Int [ sec^2(sqrt(x)) / sqrt(x) ] dx (which method to use?)

[savemordecai]

Here's the problem :

Integral [ (sec^2(sqrt(x))) / (sqrt(x)) dx]

I'm just not sure where to start out on this problem.
Any tips or hints would be greatly appreciated, thanks.

 

[soroban]

Re: Integration (not sure which method to use).

Hello, savemordecai!

\(\displaystyle \L\int \frac{\sec^2(\sqrt{x})}{\sqrt{x}}\,dx\)

You have: \(\displaystyle \L\:\int\)\(\displaystyle x^{-\frac{1}{2}}\sec^2\left(x^{\frac{1}{2}}\right)\,dx\)

\(\displaystyle \text{Let }u\,=\,x^{\frac{1}{2}}\)

 

[savemordecai]

Re: Integration (not sure which method to use).

Hello, savemordecai!

\(\displaystyle \L\int \frac{\sec^2(\sqrt{x})}{\sqrt{x}}\,dx\)

You have: \(\displaystyle \L\:\int\)\(\displaystyle x^{-\frac{1}{2}}\sec^2\left(x^{\frac{1}{2}}\right)\,dx\)

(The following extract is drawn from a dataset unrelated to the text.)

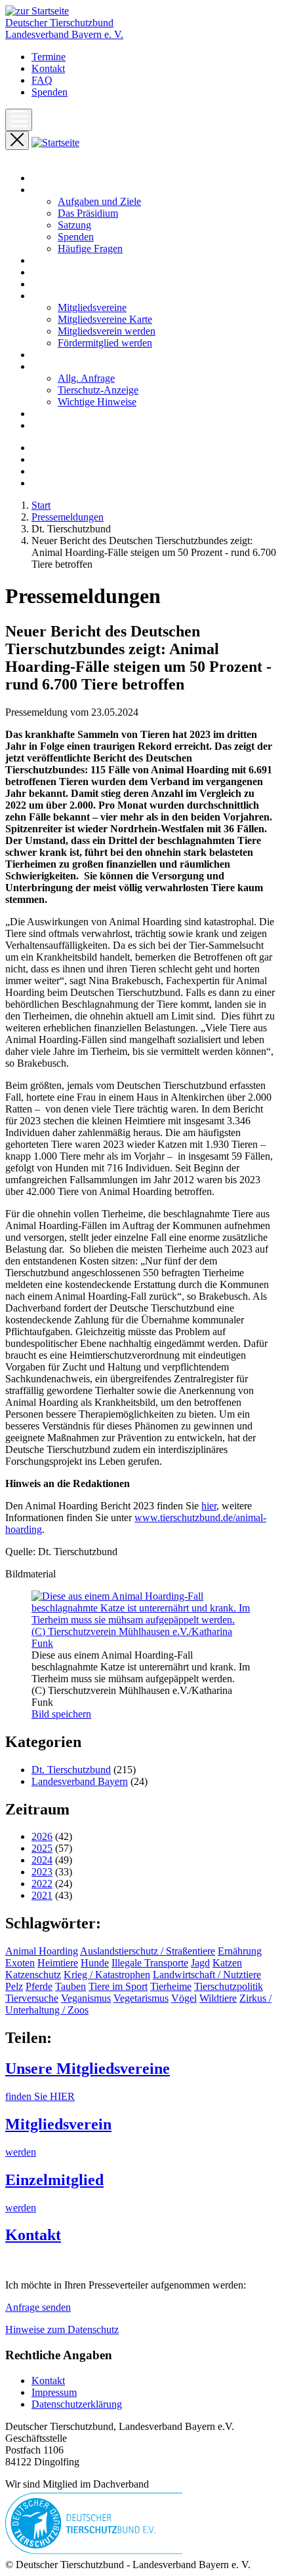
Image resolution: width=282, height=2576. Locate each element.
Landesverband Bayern (79, 1781)
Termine (48, 56)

\(\displaystyle \text{Let }u\,=\,x^{\frac{1}{2}}\)

So du=1/2x^-1/2 dx
And that becomes : 2*Integral[Sec^2(u)du]
Which would give 2tanu
And substituting back in gives an answer of 2tan(sqrt[x]) + c

Thanks for the help.
I have a nasty problem of making problems way more complicated than they are.